The methods of employed by mathematics and physics or any other field of enquiry using deductive or inductive reasoning depend for their truth-producing power on the truth of philosophical assumptions made by those subjects; consequently our knowledge of those subjects depends on our knowing these assumptions to be true. It’s not knowledge if it’s not properly justified: all knowledge rests at bottom on philosophy.
Reply 98
Define "fundamental" in this context.
Reply 99
Original post by Blutooth


Ever heard of the Turing-Church thesis? This is a computer science thesis about the nature of functions which are calculable, which was proved by Turing to be equivalent to Godel's incompleteness theorem.
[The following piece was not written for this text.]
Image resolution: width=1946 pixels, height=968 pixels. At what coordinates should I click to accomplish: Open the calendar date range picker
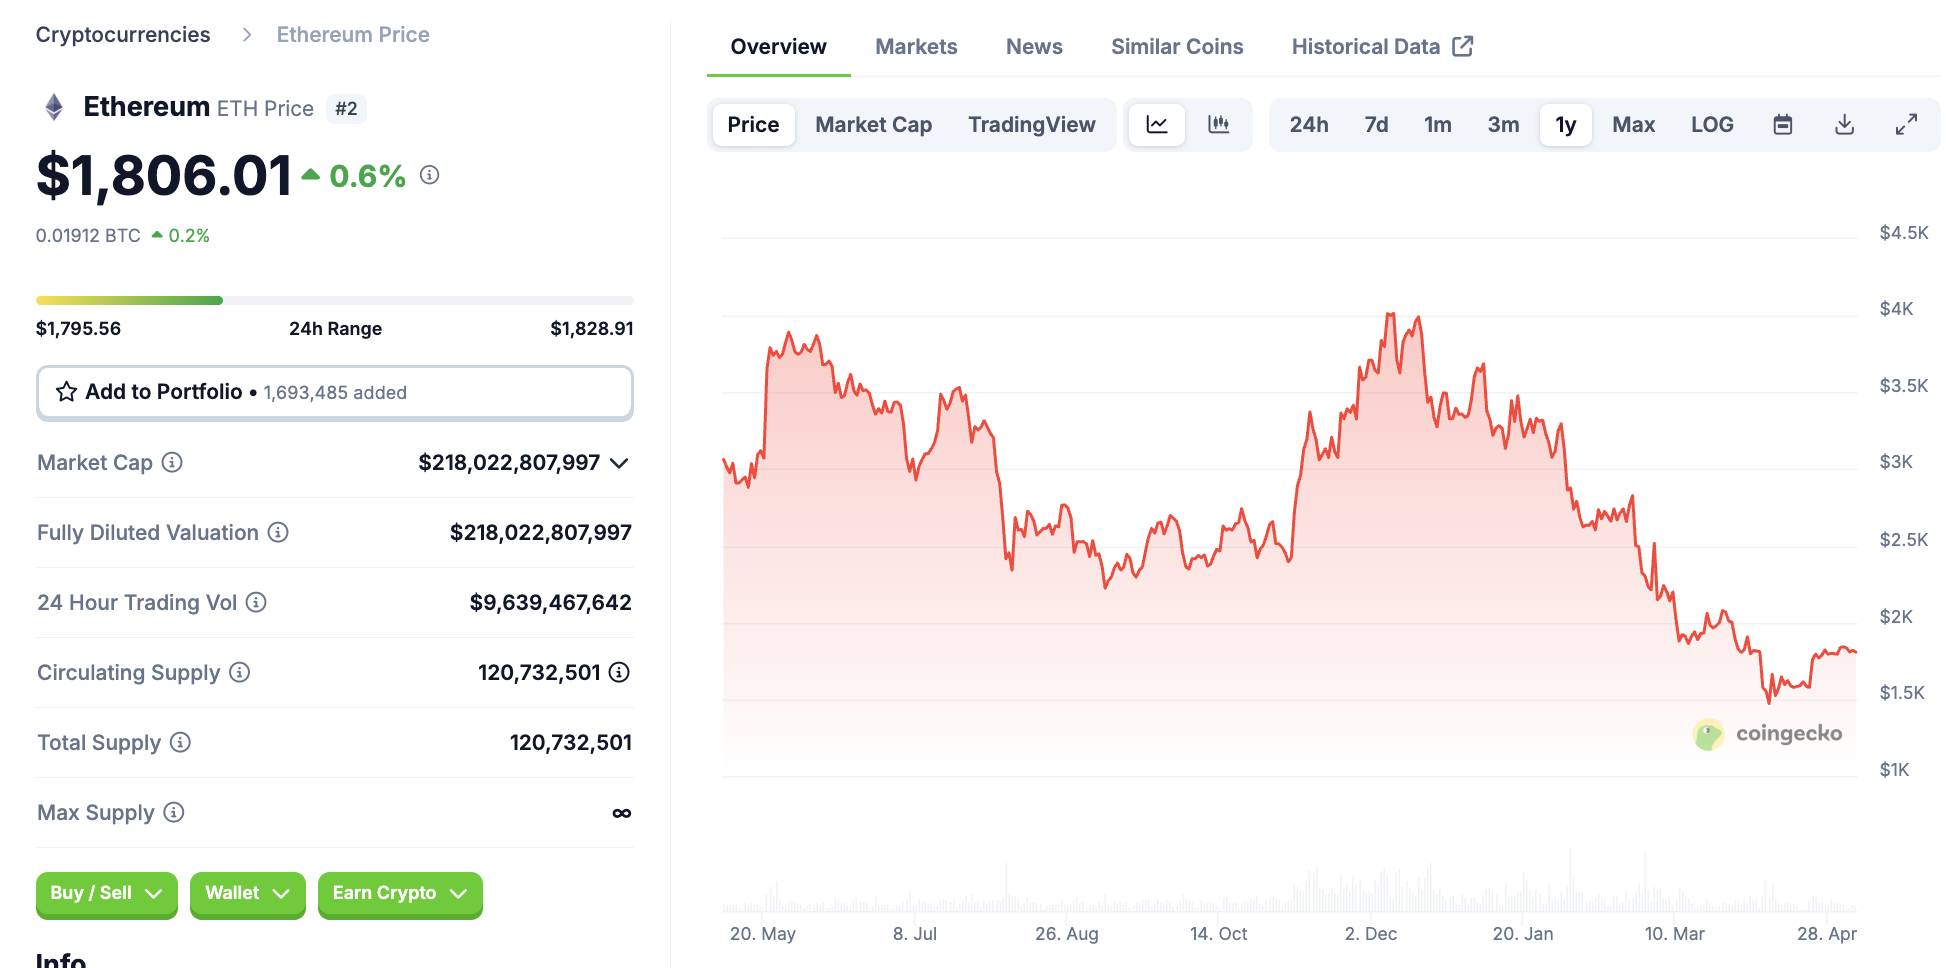pos(1782,125)
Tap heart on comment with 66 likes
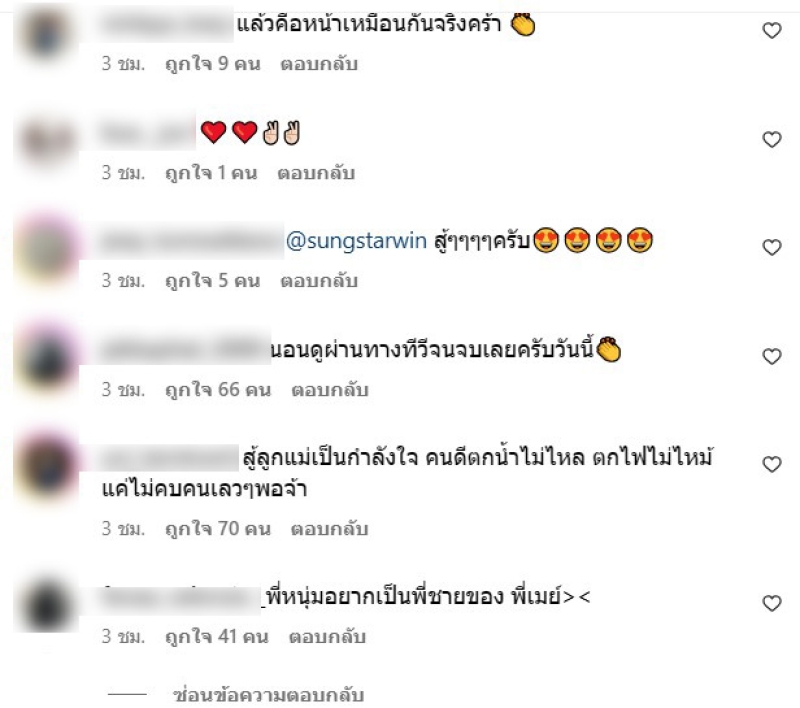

For those who don't know, Godel's theorem states that mathematics is either incomplete or inconsistent; that there are facts in mathematics that are true and can never be proved to be so.


Of course Godel's statement doesn't actually say that there are facts in mathematics that are true but can never proved to be so, although it's probably true. Any axiomatic system devised for mathematics is only going to be a page or two long right?

But then, if we are taking a practical point of view, why do we even need Godel's theorem anyway - there are mathematical statements that take a trillion pages to write down, how are we ever going to prove those trillion page statements, or even understand them?

It's also not clear what the point of getting an axiomatic system to prove it's own consistency is. If you don't trust the system anyway because it might be inconsistent, why believe what it says on the matter of its own consistency?

Once you've let the "practical" cat out of the bag, the importance of Godel's theorem is perhaps more that it proved the impossibility of what David Hilbert and other mathematicians were trying to do at the time in the 1930s. They were trying to take a small set of "safe" principles, and use those principles to prove the consistency of a larger set of "unsafe" principles, which contained the smaller set as a subset.

This is just what Godel showed, assuming a few technical conditions that all systems of any theorem-proving power satisfy. you couldn't do. In fact he showed more than that (the axiomatic systems don't have to be such that one contains the other).

I'm sure you know this already in some form, I'm just trying to put across what I think the significance of Godel's theorems are, from a practical point of view.